Question: I have a question for Rinpoche about renunciation. Here in the West we like to have comfortable homes, we have nice clothes, things like that, so I ask how we can practice renunciation without giving up all these things? [Big laugh from class!]

Rinpoche: It's very important to have a sense of satisfaction with oneself, that is to say, if we in general look at the way we behave, if we have some kind of enjoyment, we are always looking to better that enjoyment. If we are wearing some kind of particular clothing, we are always seeking something which is more beautiful, if we have some delicious food, we are always looking for something to match that or better that food. So our mind is not something very content at this point, so it's very important to develop a content and peaceful mind which is looking at one's enjoyments in a realistic fashion. That is to say, whatever we get, be it the very best, we are never going to be satisfied with that if we engage in desire for perfect objects, or beautiful objects - we are always going to try to find something which is better than what we have at the moment.

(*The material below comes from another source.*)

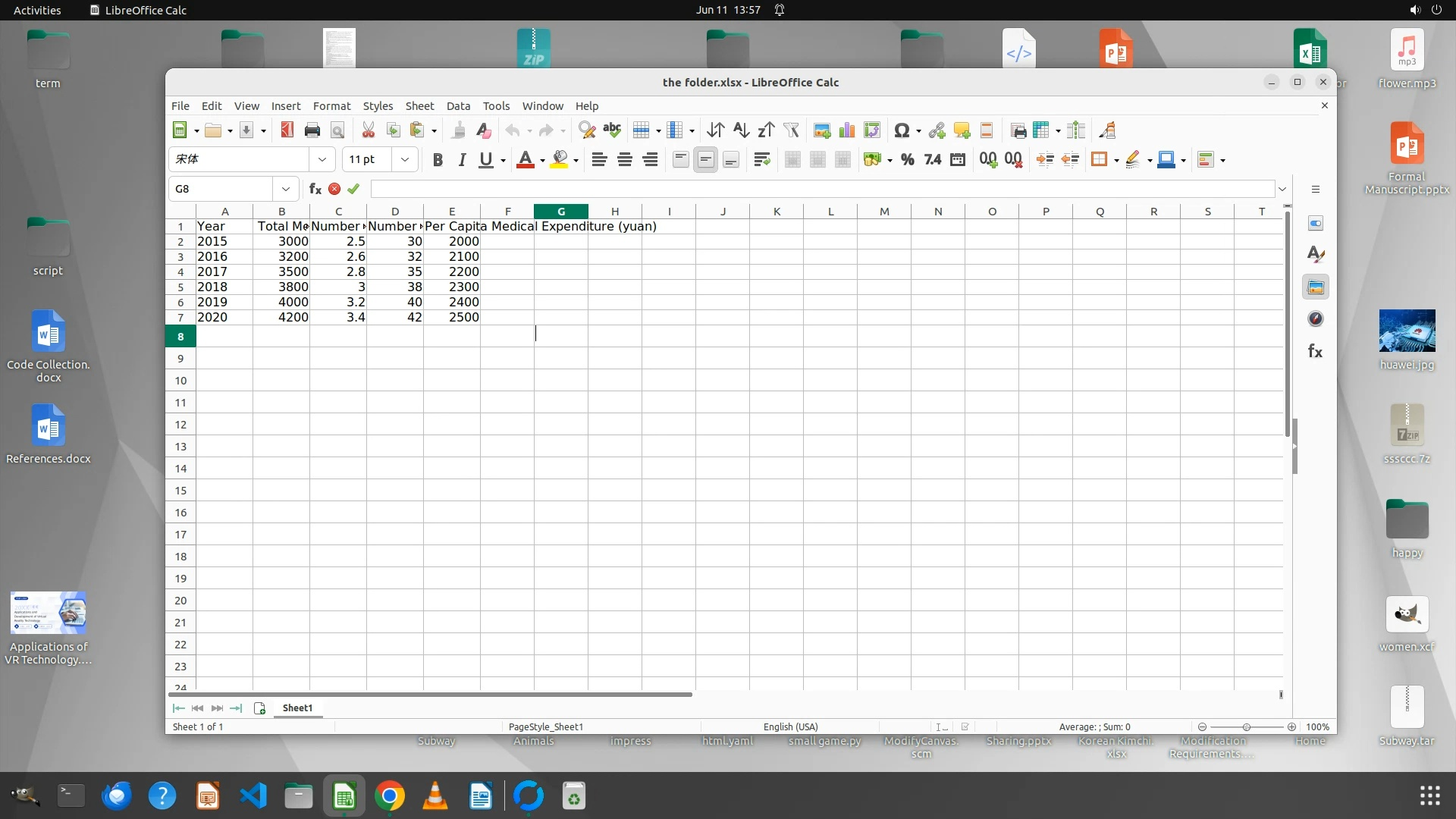The image size is (1456, 819).
Task: Toggle Italic formatting button
Action: point(461,159)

With relationships, having friends, be they Dharma friends or whatever, when we come together, there is always going to come a time at the end when we disperse; and, for example, with our body, we have perfect human existence now, but this is not something which is going to last, it is something which is going to pass out of existence. So if we have a mind which is attached to and desirous of better and better objects, we are always going to be within a state of dissatisfaction, so a mind of satisfaction is something that is extremely important to develop, and more will be said about this in tomorrow's session.

So before tomorrow's session it would be excellent if you could contemplate the subject matter which we have gone through today. I have received this teaching many, many times from many high and extremely realised masters and they in return have received this from their teachers and thus we can trace the lineage back to Buddha himself. So through the blessing of the lineage there is definitely some benefit to be derived from engaging in these contemplations. Whether there is any direct benefit coming from me or not, there is doubt with regard to that, but with regard to the blessing of the lineage, as I mentioned I have received this teaching many times from many highly realised lamas, so remembering their instructions, I am imparting them to you. So if you could engage in the practice of contemplation on the subject matter, that would be excellent.